Nous assistons au long et minutieux maquillage haut en couleurs de ce groupe d’amis jusqu’à la touche finale : le chapeau calé sur la tête. Toute cette séquence est très bien construite avec une caméra au plus près de l’action.
Puis ces amis se perdent dans la foule d’une incroyable densité, un fleuve grouillant et exubérant, spectaculaire. Là, bien sûr, la caméra prend de la distance, de la hauteur, si longtemps éloignée de la foule, avec des plans répétitifs, que l’intérêt pour cette masse colorée s’estompe.
Nous retrouvons les amis pour la traditionnelle soupe à l’oignon et un chapeau est rangé dans sa boîte jusqu’à l’année suivante. Fin banale.

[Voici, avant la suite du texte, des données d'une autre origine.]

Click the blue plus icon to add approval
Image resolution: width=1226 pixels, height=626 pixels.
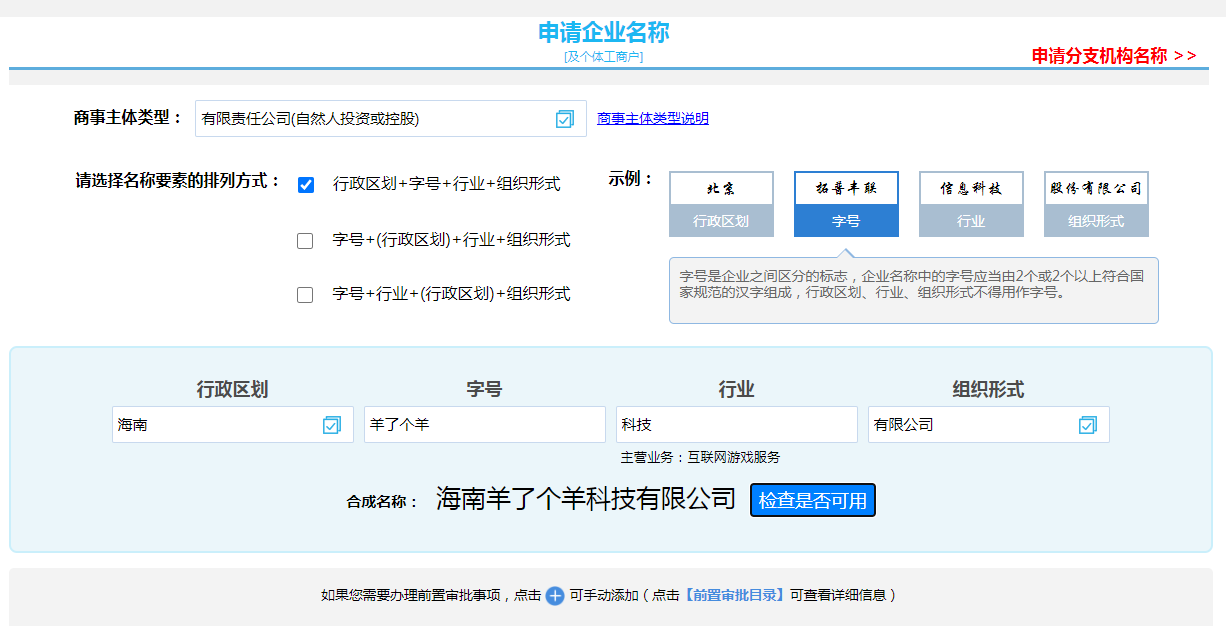[555, 596]
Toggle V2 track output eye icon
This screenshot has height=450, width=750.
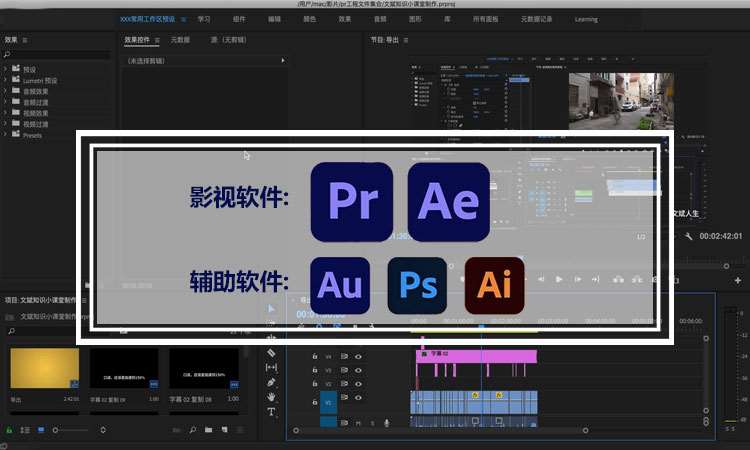358,383
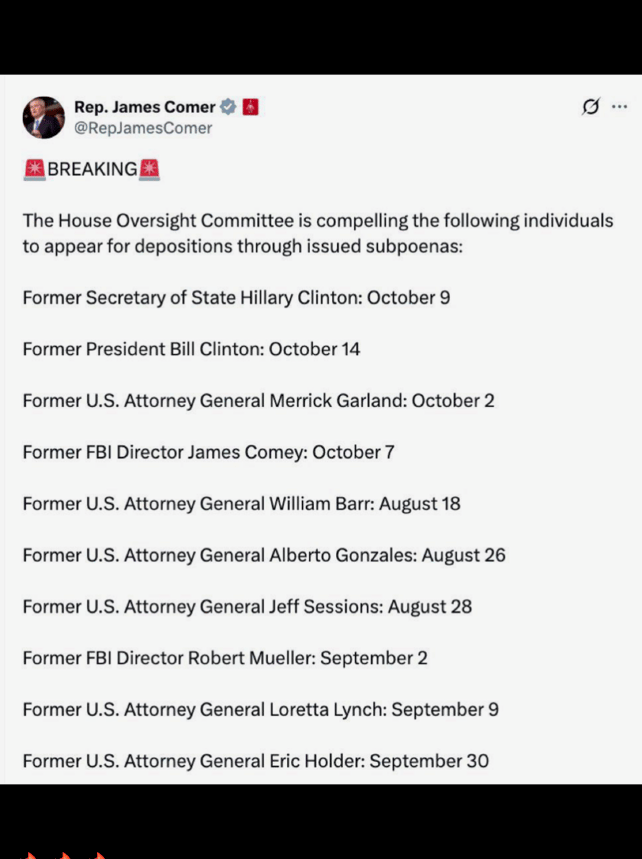Select the Bill Clinton October 14 line
Screen dimensions: 642x859
click(191, 349)
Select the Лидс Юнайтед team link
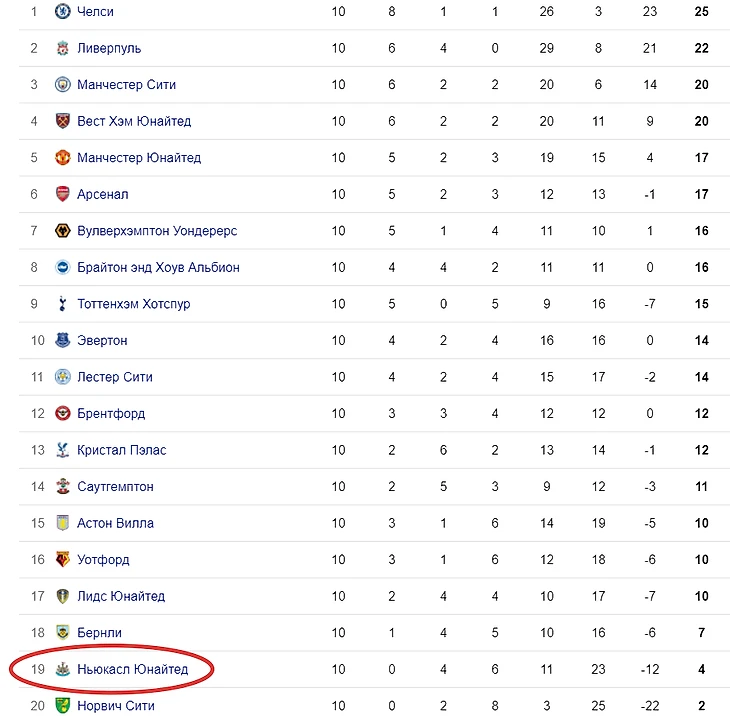The height and width of the screenshot is (716, 730). [121, 596]
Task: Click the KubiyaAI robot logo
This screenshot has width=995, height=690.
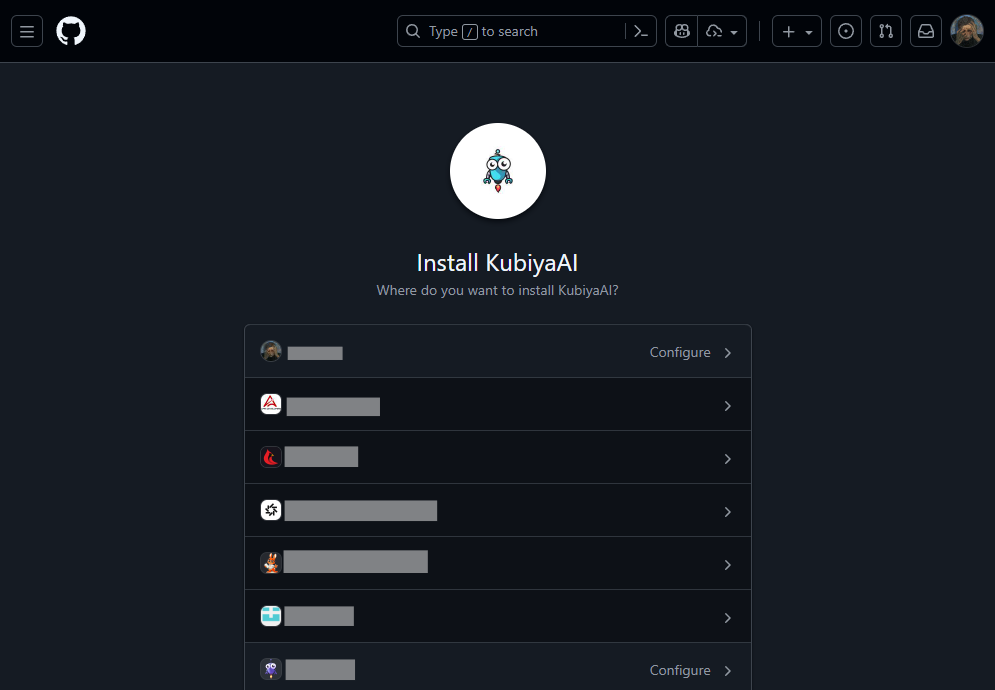Action: coord(497,170)
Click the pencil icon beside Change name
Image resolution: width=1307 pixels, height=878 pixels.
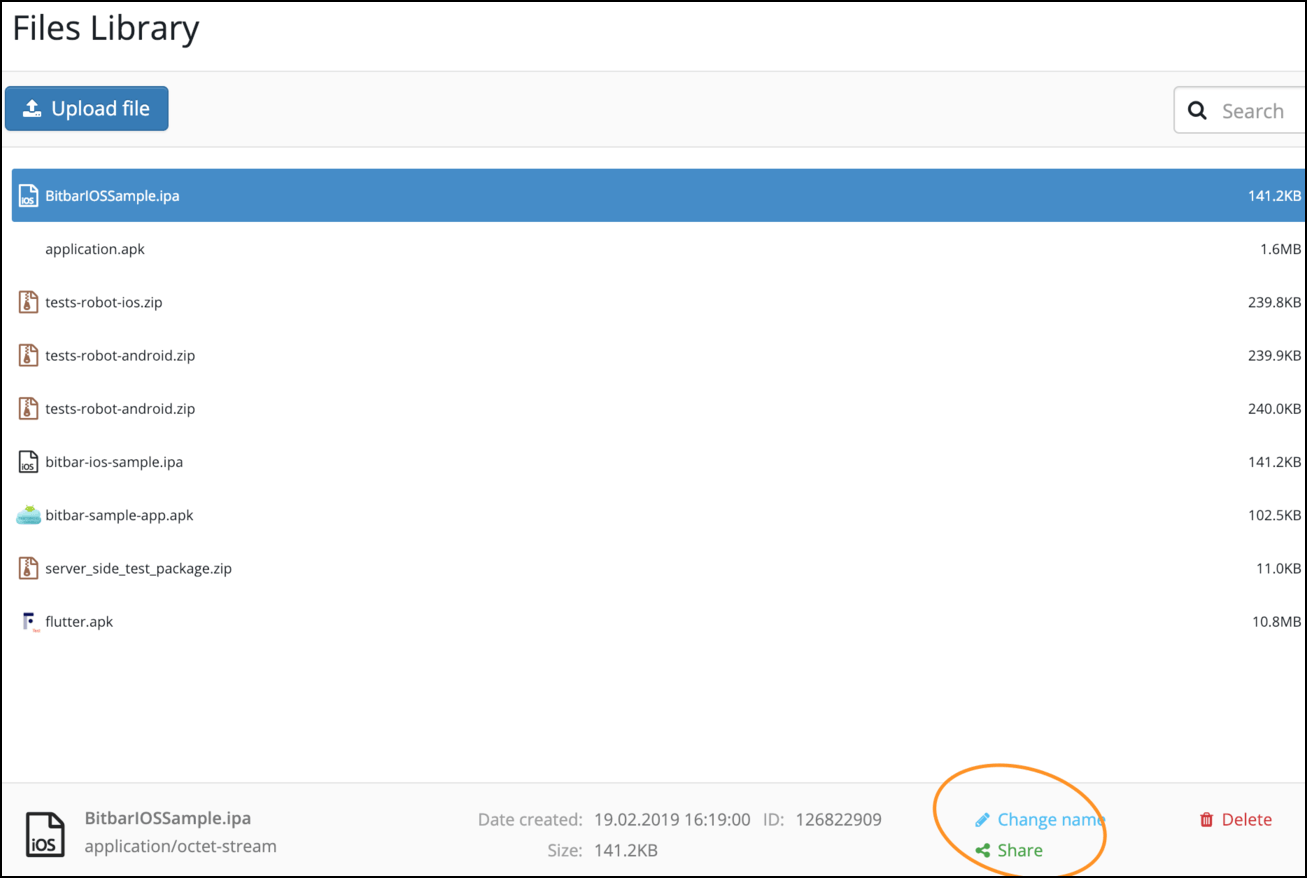(982, 820)
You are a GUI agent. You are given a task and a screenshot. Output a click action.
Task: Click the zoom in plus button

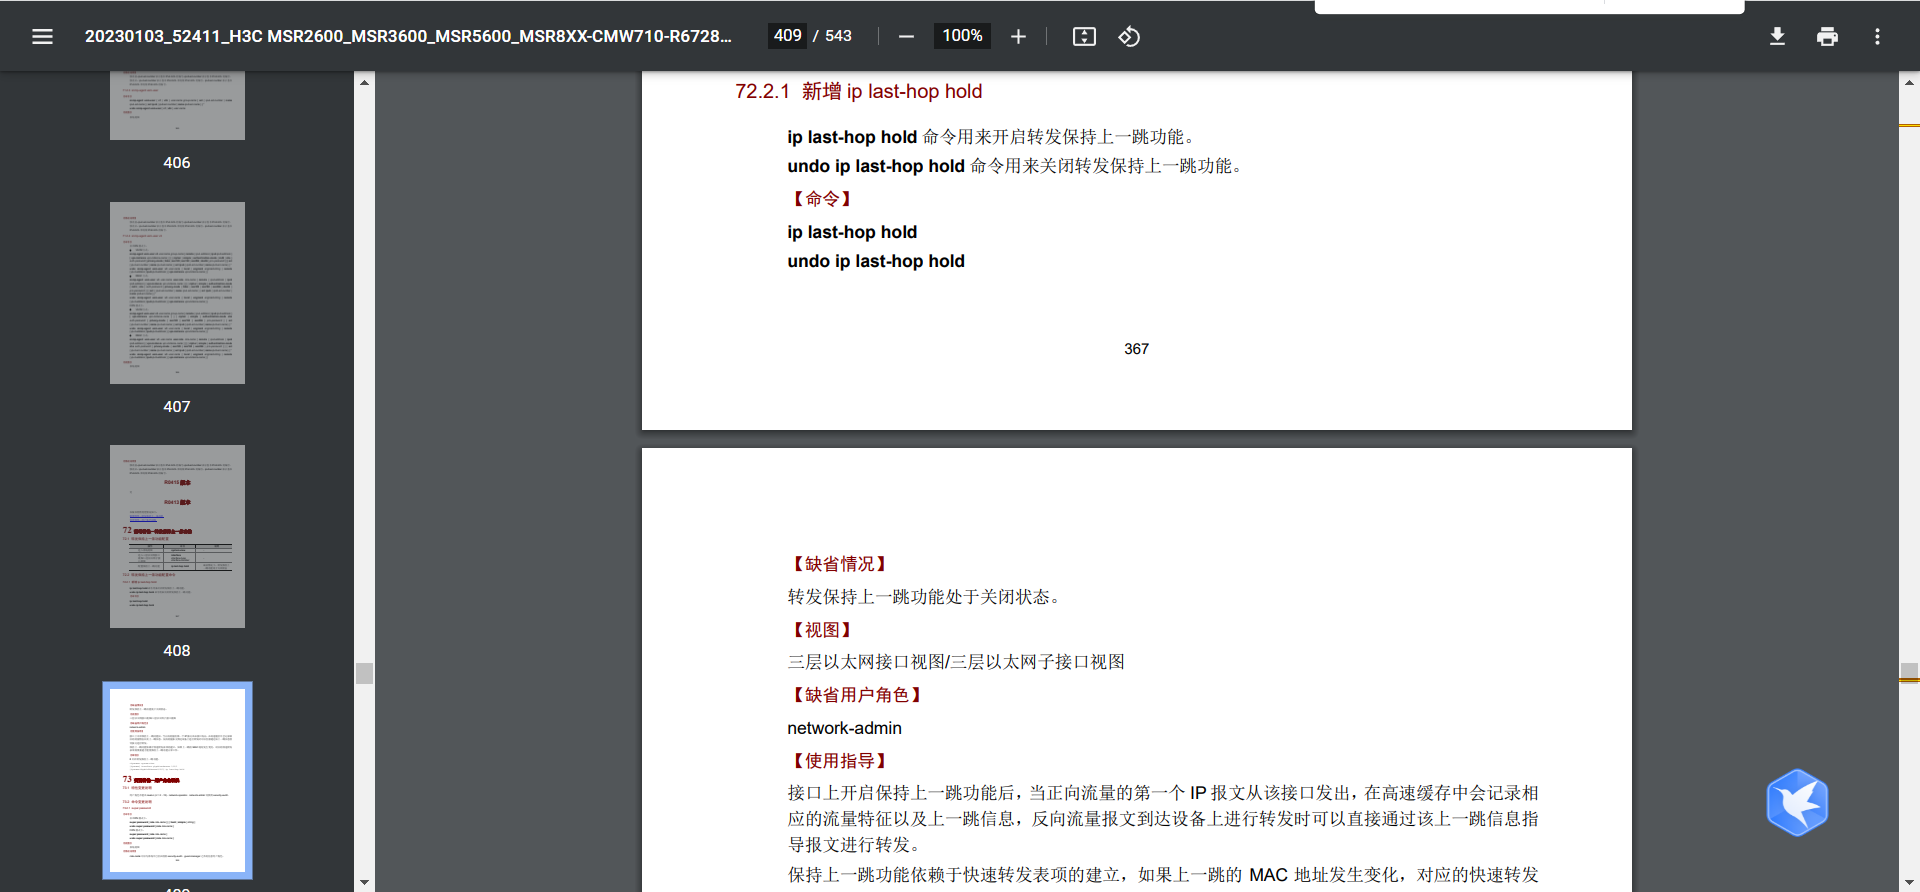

Le film était parti très fort, mais l’intérêt s’est peu à peu délité. Dommage, il y avait un sujet intéressant, certes difficile à filmer mais avec huit caméras à l’ouvrage, nous aurions aimé que certaines restent dans la foule, au contact des chapeaux.
Quand l’attention n’est pas captée, on a le temps de voir tous les défauts : difficulté à traiter les changements de musique, fautes de montage, effets inutiles etc.

L’horloger de Bazas , de Jean Hidelberg (film Fédération).
Un horloger, passionné par tous les mécanismes délicats, et, de préférence en panne, met tout son savoir à leur restituer le mouvement et le son.
Tout en travaillant, l’homme parle de son métier, de la délicatesse des réparations qu’il est amené à faire, tandis que ses propos sont ponctués par les carillons des horloges, pendules et autres cartels, stockés dans son atelier, qui sont volontairement réglés à des heures différentes.
Nous l’écoutons avec plaisir, mais, sur le plan de l’image, nous sommes assez frustrés.
Pour cause d’exiguïté des lieux, l’auteur a eu du mal à déplacer sa caméra. En filmant dans un sens, la main de l’horloger cachait le travail qu’il faisait, et, dans le sens inverse, c’était toujours le même angle, seule la grosseur de plan variait. Un gros écueil que l’auteur n’a, hélas, pas pu ou pas su résoudre.